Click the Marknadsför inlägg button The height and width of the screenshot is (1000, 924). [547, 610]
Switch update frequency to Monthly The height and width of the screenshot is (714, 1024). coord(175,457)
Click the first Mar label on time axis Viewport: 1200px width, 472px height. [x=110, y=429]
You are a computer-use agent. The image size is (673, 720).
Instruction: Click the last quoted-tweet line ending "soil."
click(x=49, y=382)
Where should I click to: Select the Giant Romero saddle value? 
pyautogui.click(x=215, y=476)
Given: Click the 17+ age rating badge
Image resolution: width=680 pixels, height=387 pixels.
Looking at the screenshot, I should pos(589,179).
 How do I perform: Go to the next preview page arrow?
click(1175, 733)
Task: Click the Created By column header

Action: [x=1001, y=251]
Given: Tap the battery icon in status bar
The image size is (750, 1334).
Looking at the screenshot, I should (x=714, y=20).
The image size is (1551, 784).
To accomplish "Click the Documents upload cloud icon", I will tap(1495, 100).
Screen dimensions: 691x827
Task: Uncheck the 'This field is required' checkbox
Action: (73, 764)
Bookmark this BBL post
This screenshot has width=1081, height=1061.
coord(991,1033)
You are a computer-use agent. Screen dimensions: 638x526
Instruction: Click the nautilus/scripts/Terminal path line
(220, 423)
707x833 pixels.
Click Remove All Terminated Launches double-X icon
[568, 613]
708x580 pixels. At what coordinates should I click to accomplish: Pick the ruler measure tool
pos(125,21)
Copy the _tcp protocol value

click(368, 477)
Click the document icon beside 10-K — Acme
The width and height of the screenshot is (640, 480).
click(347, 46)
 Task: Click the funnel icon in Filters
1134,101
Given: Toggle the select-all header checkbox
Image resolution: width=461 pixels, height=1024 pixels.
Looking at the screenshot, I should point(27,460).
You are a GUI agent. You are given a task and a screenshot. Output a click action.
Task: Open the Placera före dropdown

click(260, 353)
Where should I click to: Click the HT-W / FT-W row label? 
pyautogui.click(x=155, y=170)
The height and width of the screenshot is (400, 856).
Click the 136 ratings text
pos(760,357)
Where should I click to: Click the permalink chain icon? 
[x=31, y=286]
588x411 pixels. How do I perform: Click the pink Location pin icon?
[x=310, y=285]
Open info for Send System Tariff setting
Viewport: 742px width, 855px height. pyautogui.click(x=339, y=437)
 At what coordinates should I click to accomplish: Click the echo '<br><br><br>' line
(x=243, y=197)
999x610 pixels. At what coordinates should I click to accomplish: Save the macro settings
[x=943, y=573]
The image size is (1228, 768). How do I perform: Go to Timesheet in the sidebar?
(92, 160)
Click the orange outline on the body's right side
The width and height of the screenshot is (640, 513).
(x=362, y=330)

(WORK REQUIRED): Write out every line in the data that holds the string "computer".

(EXERCISE OUTPUT):
You are a computer-use agent. The image size is (673, 720).
You are a computer-use agent. Screen dimensions: 638x526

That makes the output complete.